Tutu on Rising Inequality in South Africa

The Financial times on Thursday reported on the growing calls from Desmond Tutu regarding the widening gap between the rich and the poor in South Africa.

The gap between rich and poor is widening in South Africa, threatening to sweep away the gains brought about by democracy since 1994, Desmond Tutu, the former archbishop of Cape Town, has warned.

“Most [people] are languishing in the wilderness,” the archbishop said of the slow pace of wealth redistribution since the end of white rule 13 years ago. Using a Biblical analogy, he said South Africans had crossed the Red Sea in their struggle against apartheid but that very few had reached the promised land.

“I’m really very surprised by the remarkable patience of people,” he told the Financial Times at the launch of the Tutu Foundation in London on Wednesday. It was hard “to explain why they don’t say to hell with Tutu, Mandela and the rest and go on the rampage.”

Archibishop Tutu’s warnings on the potential impact of rising inequality in South Africa has important transfareble lessons to other African countries as they pursue pro-poor growth policies. The social lesson is that as bad as poverty is, its much worse when you see others are better off than you are, and the gap appears to be increasing. The economic lesson is that economic growth could be unsustainable in the long term without prolicies that reduces the divide between members of society or atleast prevents a widening of the exisitng divide. It is therefore necessary to ensure that pro-growth policies go hand in hand with social and income equality goals.

The policy linkage is important because inequality has important implications for social cohesion (i.e. whether we as a society feel more as one nation with common interests). Social cohesion is important because a more united nation would be able to have internal peace and its citizens would lead happier lives. In South Africa’s case, it would prevent people saying “to hell with Tutu, [Nelson] Mandela and the rest and go on the rampage”.

This is why responsible Governments generally persue policues that encourage civic engagement through initiatives such as devolved decision making and greater voter participation. Unless we as society are more cohesive, the problems of crime and disorder would not be easilty eliminated.

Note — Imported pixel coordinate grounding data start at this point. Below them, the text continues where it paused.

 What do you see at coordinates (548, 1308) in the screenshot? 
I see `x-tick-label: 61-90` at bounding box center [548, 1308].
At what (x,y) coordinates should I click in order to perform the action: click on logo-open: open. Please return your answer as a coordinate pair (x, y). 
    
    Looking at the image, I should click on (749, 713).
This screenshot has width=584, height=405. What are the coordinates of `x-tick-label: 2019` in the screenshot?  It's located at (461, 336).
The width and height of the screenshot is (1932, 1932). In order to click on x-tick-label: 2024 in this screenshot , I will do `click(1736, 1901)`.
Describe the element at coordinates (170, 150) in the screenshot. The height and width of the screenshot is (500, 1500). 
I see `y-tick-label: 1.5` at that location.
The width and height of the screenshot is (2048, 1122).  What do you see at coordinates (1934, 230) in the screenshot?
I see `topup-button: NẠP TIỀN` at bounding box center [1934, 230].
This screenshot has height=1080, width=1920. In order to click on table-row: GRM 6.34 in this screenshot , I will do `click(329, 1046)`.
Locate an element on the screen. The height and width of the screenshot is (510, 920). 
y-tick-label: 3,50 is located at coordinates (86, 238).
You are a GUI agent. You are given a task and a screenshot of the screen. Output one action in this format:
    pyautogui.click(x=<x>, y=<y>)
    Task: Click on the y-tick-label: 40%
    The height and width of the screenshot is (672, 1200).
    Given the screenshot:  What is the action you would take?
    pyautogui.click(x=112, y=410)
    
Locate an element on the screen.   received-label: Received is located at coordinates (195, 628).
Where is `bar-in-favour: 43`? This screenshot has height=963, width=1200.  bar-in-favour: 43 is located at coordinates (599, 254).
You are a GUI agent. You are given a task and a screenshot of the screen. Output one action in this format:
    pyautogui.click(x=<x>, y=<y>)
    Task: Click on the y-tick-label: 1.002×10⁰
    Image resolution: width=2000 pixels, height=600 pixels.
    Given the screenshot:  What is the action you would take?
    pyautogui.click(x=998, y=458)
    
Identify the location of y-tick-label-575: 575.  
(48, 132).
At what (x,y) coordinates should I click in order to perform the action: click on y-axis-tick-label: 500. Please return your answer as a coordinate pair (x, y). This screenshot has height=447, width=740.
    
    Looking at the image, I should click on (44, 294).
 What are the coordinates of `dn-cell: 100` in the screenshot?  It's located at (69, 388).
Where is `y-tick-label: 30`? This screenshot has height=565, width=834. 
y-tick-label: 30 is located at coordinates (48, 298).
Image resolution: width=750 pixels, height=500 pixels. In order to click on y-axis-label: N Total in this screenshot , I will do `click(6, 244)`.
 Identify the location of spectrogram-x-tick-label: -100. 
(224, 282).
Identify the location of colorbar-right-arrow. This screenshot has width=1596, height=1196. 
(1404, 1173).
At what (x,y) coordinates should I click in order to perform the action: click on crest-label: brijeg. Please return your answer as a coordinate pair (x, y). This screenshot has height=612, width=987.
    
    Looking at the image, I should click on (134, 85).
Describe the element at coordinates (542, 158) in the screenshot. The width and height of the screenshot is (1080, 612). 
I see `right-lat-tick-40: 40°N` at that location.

No one has described the the linkage between greater inequality and a less cohesive society better than James K. Galbraith. In his book Created Unequal : The Crisis in American Pay (1998), Galbraith argues that when citizens have diverging access to services (due to income and social inequality) the result can be social and political fracturing. Inequality may endager society’s ability to think of itself as a single entity or nation. In his words :
“With high inequality, it becomes easy to know whether one is likely in the long run to be a net gainer, or a net loser, from public programs of family assistance, pension security, and health care. High inequality therefore weakness the willingness to share at the sane time that it concentrates resources in the hands least inclined to be willing. In this way inequality threatens the ability of society to provide for the weak, the ill, and the old”.